* **Problem requirements**
Pull every line containing "three" out of the listing below.

* **Recorded data**
• • • • •

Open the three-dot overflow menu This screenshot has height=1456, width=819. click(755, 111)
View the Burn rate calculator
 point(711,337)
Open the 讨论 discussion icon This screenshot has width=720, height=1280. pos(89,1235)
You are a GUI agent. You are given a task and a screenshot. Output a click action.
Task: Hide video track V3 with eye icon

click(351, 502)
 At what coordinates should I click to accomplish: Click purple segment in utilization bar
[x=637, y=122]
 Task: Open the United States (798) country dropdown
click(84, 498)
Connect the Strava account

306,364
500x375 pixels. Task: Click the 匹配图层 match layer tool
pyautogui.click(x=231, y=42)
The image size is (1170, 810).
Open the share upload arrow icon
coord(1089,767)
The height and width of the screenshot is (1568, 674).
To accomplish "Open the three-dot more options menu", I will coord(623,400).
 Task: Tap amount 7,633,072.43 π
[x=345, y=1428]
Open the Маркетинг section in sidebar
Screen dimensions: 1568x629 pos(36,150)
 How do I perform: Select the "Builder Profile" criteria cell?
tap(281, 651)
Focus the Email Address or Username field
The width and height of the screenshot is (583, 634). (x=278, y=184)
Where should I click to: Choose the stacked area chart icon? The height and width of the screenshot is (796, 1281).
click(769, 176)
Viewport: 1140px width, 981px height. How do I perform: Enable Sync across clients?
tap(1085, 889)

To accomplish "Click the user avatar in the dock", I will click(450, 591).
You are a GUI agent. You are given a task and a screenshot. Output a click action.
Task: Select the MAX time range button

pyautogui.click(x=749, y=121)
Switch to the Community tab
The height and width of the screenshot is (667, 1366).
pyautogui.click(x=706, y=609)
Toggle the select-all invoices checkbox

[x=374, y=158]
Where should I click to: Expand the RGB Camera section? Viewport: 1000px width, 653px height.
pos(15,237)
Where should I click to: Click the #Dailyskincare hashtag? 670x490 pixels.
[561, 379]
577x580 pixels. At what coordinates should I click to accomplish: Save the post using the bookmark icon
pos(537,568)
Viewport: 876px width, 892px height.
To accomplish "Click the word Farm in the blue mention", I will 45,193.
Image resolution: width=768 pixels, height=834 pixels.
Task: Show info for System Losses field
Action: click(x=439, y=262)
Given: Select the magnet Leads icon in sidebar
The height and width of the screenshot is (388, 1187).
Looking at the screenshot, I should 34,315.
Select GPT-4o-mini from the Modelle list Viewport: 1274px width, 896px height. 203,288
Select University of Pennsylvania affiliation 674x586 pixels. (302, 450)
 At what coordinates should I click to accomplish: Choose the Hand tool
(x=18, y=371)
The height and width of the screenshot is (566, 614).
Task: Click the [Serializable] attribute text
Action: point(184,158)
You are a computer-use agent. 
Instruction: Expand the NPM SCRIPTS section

• • • • •

* **Result for this task**
Open the three-dot overflow menu This screenshot has height=1456, width=819. click(755, 111)
To accomplish "Open the three-dot more options menu", I will coord(623,400).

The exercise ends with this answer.